Is this the book Wallace would have written if he’d lived to finish it? Of course, we will never know. But it does allow us, as Pietsch hoped, “to look once more inside that beautiful mind.”
Most writers try to disguise their research, or blend it in so it doesn’t stick out. But Wallace’s research is the book, and not simply because it is unfinished. He doesn’t hide it, nor would we want him to because the world he creates with it is so colossally fascinating.
The book has been called “mock memoir”; Wallace called it “vocational memoir.” But I’d call it “fictional ethnography,” a recounting of the work, lives, and lore of the men and women of “the Service,” as they struggle to make the unbearable bearable.
In writing about boredom – about the mind-numbing capacity of numbers and auditing and taxation – might Wallace have inadvertently produced a book that is, in fact, boring?
Most definitely not.
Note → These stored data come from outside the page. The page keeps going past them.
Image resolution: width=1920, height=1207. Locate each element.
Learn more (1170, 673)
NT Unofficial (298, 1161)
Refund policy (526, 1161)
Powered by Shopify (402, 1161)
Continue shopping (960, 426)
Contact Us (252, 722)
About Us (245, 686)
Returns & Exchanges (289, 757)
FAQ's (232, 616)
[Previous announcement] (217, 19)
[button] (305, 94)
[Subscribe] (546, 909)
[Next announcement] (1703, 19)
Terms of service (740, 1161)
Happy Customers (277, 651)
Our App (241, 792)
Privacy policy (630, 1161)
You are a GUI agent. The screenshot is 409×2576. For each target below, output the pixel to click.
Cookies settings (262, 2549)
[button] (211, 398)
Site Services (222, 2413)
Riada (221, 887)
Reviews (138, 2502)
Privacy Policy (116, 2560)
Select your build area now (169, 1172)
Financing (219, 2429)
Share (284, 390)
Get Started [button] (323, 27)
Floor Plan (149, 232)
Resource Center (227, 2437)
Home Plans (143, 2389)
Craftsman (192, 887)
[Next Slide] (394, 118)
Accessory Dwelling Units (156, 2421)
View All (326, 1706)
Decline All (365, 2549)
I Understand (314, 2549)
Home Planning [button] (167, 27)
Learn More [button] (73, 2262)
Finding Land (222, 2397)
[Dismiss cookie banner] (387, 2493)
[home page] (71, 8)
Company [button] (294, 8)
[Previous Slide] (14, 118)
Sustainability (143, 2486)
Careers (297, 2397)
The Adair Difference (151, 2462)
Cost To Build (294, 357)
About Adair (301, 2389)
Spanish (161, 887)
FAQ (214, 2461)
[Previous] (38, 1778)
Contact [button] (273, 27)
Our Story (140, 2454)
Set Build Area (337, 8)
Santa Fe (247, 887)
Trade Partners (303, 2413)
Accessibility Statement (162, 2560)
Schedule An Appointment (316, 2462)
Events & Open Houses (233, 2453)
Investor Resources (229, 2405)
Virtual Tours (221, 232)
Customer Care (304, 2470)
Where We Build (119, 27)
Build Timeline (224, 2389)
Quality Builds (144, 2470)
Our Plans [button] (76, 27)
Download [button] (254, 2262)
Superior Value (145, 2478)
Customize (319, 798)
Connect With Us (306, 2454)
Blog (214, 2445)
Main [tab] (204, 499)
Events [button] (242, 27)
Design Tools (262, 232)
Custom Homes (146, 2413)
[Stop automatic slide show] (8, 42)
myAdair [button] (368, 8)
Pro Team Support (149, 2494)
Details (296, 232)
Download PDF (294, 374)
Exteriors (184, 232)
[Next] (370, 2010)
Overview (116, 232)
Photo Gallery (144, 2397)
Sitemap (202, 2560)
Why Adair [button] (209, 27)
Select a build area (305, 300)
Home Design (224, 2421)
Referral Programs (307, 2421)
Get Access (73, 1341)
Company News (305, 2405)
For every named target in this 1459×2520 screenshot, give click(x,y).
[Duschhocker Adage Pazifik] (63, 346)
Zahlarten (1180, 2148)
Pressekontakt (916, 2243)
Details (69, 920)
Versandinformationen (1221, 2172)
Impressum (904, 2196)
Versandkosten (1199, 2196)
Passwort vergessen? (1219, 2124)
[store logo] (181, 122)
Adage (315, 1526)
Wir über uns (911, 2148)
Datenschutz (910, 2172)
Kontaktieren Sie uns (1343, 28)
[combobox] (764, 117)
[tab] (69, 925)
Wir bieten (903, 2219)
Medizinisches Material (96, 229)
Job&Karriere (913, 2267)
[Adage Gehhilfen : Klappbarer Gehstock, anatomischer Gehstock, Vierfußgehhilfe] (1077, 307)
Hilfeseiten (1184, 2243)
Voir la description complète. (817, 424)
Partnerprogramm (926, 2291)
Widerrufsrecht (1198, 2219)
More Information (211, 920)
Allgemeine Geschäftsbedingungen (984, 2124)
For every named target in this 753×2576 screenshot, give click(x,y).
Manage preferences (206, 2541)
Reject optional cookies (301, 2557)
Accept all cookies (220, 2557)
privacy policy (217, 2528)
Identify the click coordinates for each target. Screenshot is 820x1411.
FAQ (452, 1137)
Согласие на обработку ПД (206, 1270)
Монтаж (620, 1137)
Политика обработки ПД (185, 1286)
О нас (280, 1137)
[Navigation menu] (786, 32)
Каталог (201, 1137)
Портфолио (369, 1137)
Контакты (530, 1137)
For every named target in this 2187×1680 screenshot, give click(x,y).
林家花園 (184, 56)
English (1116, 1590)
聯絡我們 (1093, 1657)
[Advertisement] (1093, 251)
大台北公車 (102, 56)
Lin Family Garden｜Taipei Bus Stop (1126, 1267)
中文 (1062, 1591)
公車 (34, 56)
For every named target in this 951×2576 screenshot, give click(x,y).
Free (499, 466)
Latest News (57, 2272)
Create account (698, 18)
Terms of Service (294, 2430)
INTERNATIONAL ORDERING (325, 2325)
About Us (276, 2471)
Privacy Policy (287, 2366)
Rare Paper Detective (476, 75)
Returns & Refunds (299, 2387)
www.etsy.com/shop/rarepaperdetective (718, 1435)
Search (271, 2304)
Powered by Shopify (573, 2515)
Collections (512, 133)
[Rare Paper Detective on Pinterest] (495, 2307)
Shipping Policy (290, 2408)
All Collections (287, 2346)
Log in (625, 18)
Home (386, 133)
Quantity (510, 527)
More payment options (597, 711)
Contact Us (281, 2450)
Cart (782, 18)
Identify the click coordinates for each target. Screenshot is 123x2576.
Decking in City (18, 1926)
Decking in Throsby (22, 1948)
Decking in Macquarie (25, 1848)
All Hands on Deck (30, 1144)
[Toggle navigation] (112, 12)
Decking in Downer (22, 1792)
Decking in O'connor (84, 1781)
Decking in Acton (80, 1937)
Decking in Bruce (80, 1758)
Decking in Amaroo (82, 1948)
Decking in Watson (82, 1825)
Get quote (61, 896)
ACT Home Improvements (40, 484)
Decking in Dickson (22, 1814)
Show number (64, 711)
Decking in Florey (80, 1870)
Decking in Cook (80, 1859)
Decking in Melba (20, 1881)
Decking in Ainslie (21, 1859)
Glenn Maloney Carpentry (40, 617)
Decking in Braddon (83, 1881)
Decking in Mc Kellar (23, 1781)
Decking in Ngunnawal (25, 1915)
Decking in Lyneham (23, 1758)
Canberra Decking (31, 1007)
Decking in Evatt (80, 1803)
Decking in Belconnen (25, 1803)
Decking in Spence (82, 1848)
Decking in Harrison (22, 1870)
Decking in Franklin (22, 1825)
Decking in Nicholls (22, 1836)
The miracle is that Wallace created a book of genius proportion out of something proportionally so uninteresting.
But then again David Foster Wallace could write a book about doorknobs and make it interesting.
“To be, in a word, unborable.... It is the key to modern life. If you are immune to boredom, there is literally nothing you cannot accomplish,” writes Wallace, in this book that’s every bit as brilliant and daring as “Infinite Jest,” with a deftness and maturity of writing that exceed it.